═══ RECORDS PROVIDED
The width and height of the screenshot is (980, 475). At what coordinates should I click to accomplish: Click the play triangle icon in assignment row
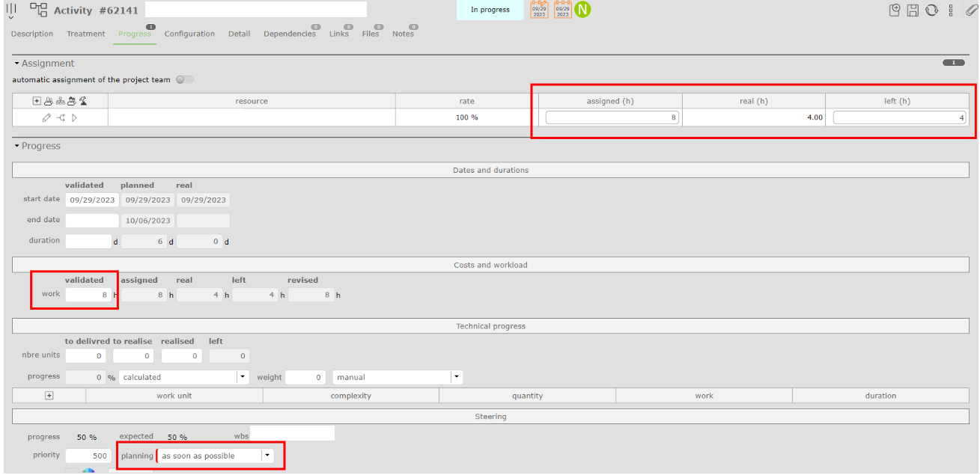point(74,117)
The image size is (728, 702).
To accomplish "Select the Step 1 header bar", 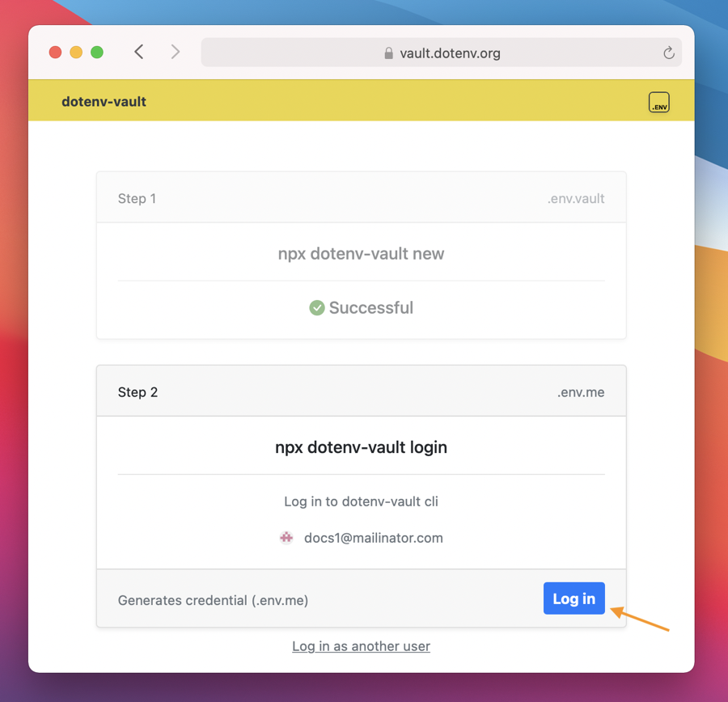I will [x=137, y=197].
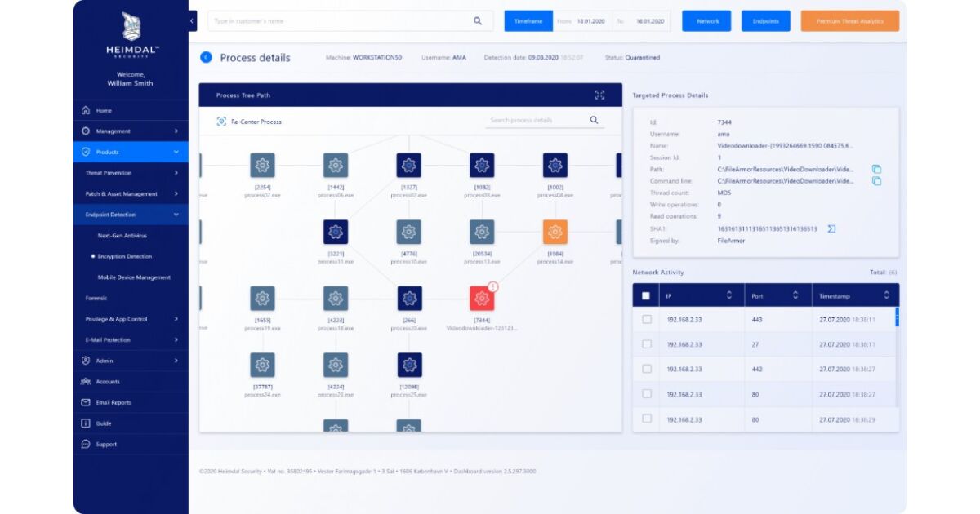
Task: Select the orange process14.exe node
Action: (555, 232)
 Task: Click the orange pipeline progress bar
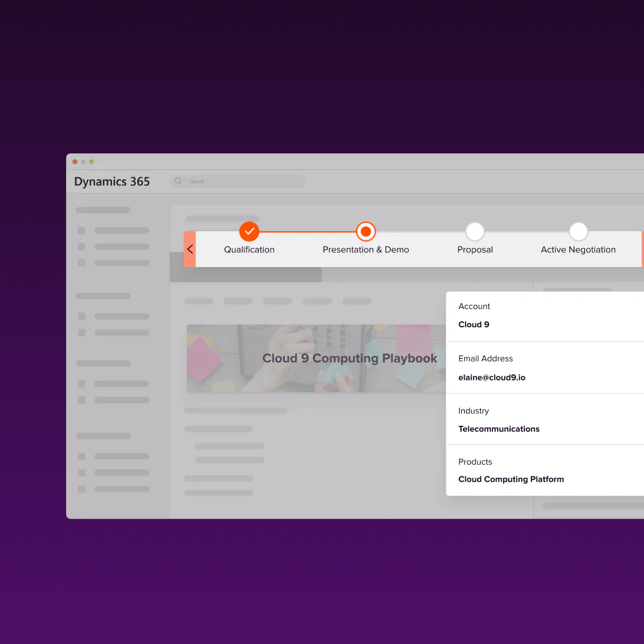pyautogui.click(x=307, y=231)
══════
═══ RECORDS PROVIDED
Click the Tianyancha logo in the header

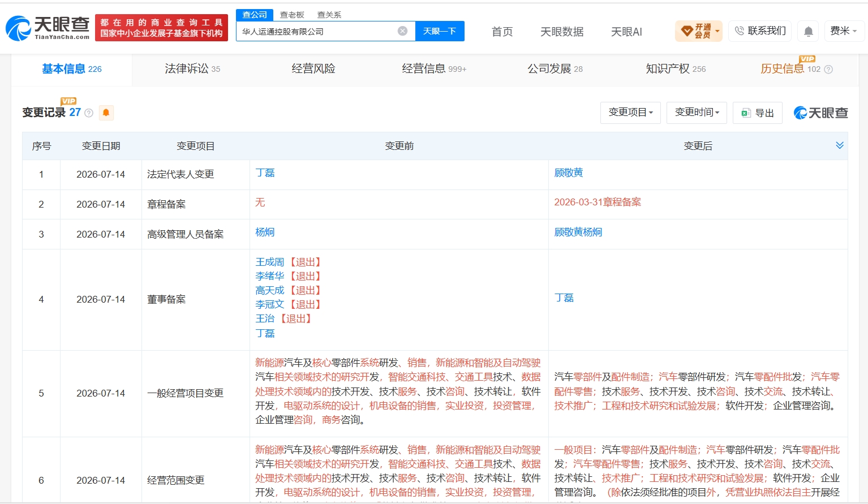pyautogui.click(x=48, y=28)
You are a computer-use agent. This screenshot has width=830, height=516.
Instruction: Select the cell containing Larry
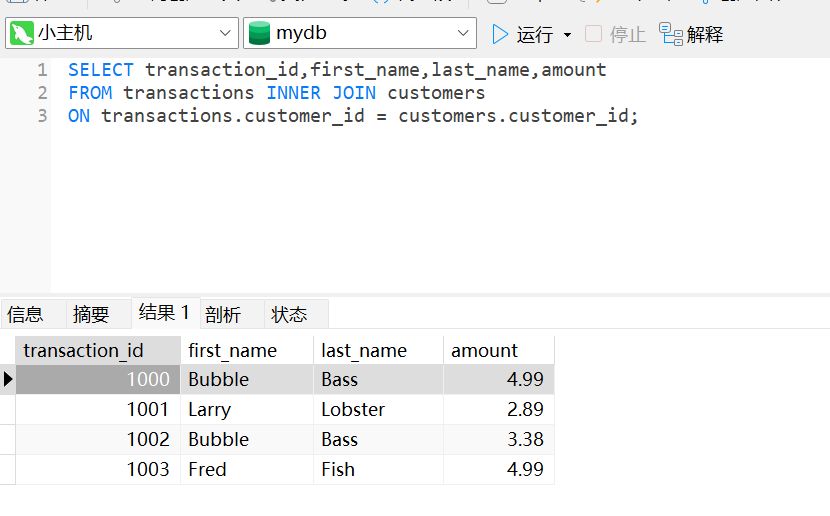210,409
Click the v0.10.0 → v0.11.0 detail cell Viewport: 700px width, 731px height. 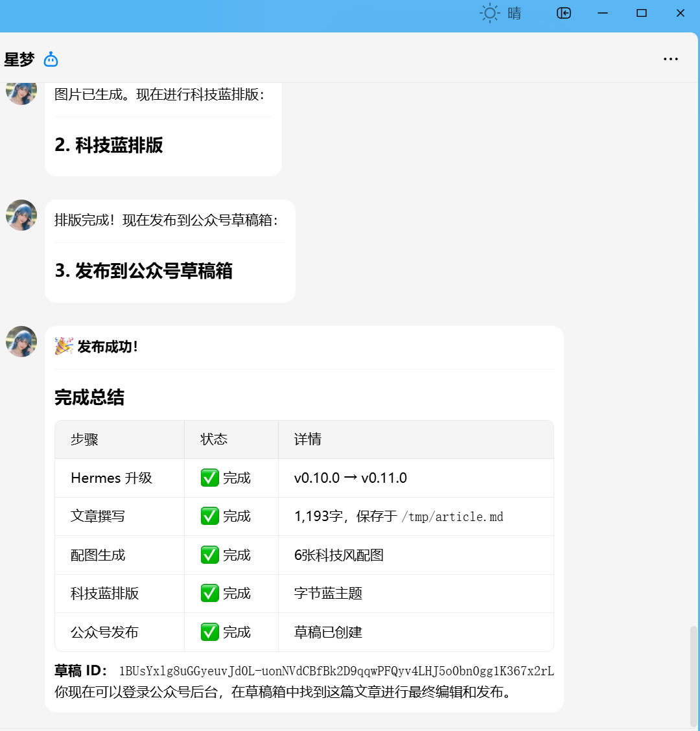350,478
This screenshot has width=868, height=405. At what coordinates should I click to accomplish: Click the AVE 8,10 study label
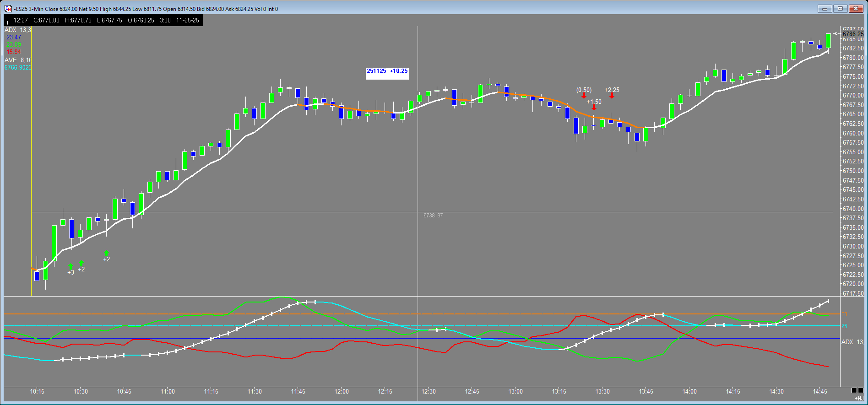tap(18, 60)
══════
═══ RECORDS PROVIDED
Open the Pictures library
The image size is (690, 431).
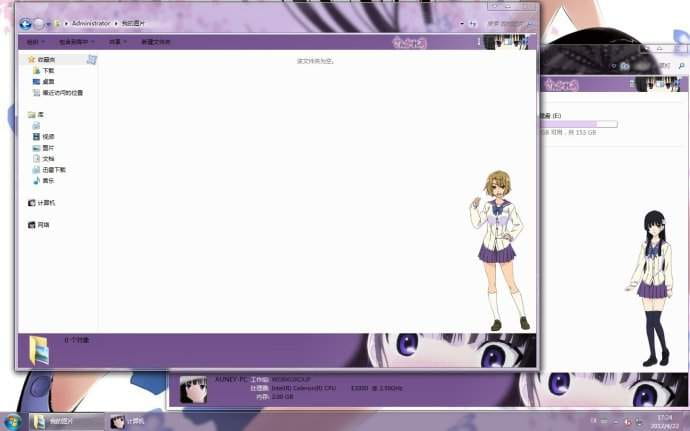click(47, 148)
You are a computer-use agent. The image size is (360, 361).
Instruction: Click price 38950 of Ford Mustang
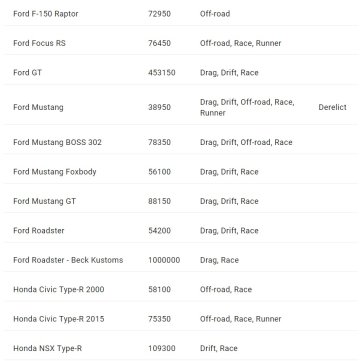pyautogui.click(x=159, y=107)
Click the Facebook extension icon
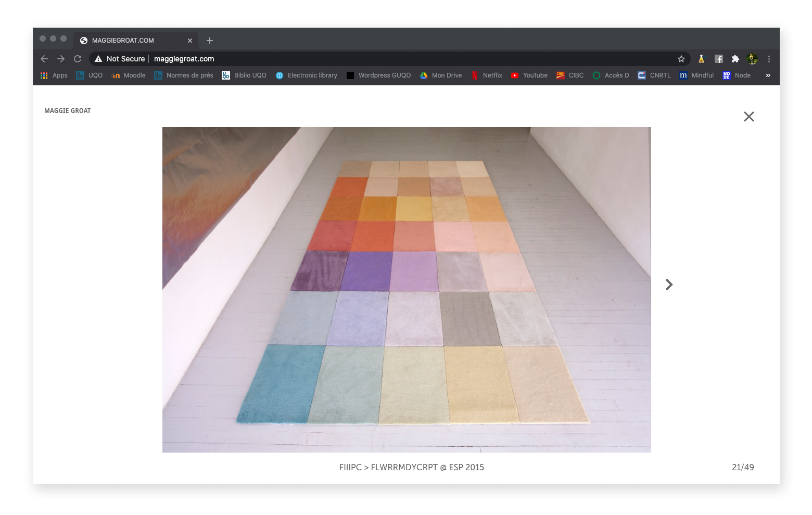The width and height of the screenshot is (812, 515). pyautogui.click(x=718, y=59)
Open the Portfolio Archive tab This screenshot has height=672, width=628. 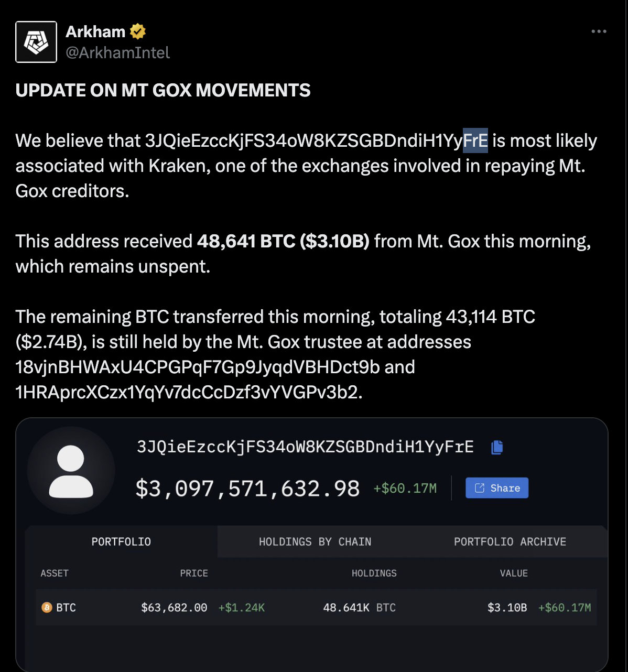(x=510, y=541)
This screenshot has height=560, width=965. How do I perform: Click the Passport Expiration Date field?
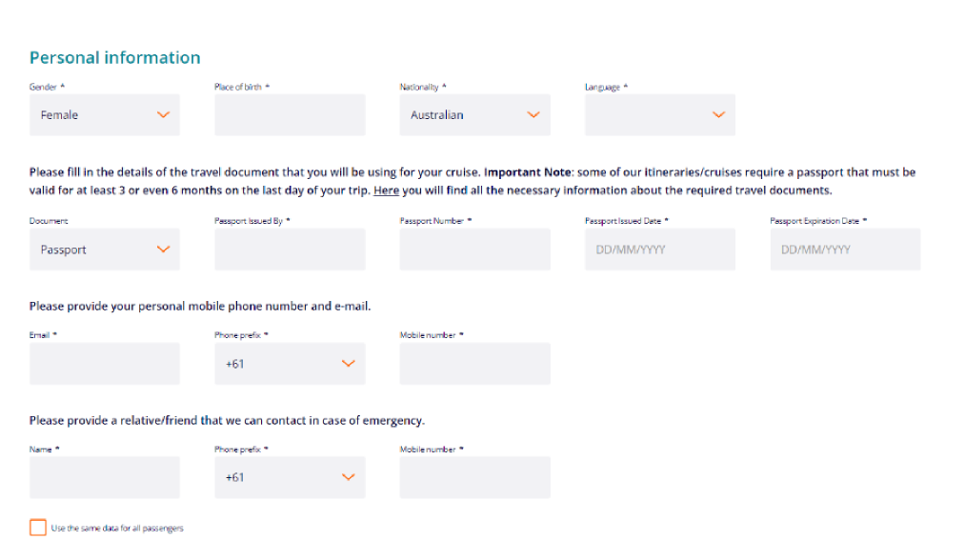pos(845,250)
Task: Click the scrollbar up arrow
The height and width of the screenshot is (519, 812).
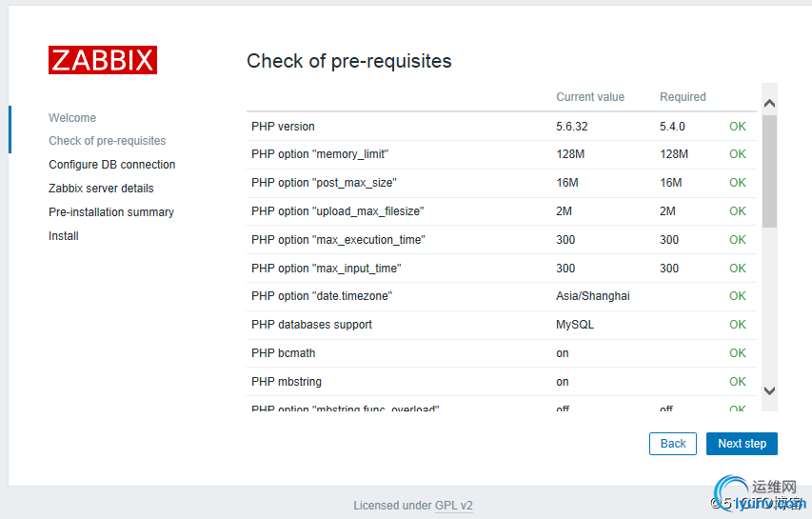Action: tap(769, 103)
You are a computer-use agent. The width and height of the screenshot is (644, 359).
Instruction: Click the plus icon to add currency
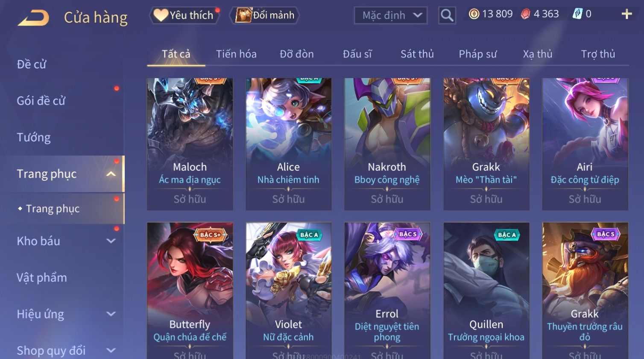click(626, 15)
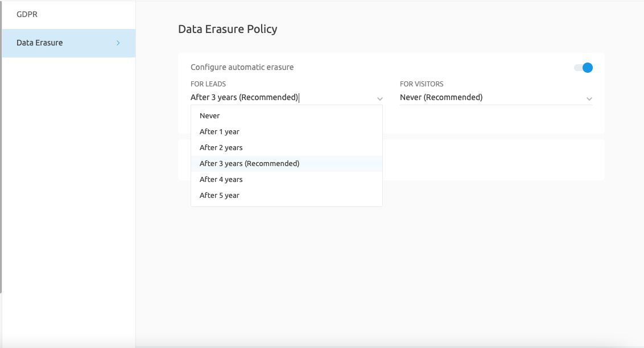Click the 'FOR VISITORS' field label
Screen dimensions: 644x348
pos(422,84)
══════
» **PROBLEM TO WORK ON**: Check each line above for the string "agent" and copy those that have it.

» **FINAL ANSWER**:
You are a computer-use agent. This screenshot has width=830, height=516.
You are a computer-use agent. The image size is (360, 361).
You are a computer-use agent. The width and height of the screenshot is (644, 359).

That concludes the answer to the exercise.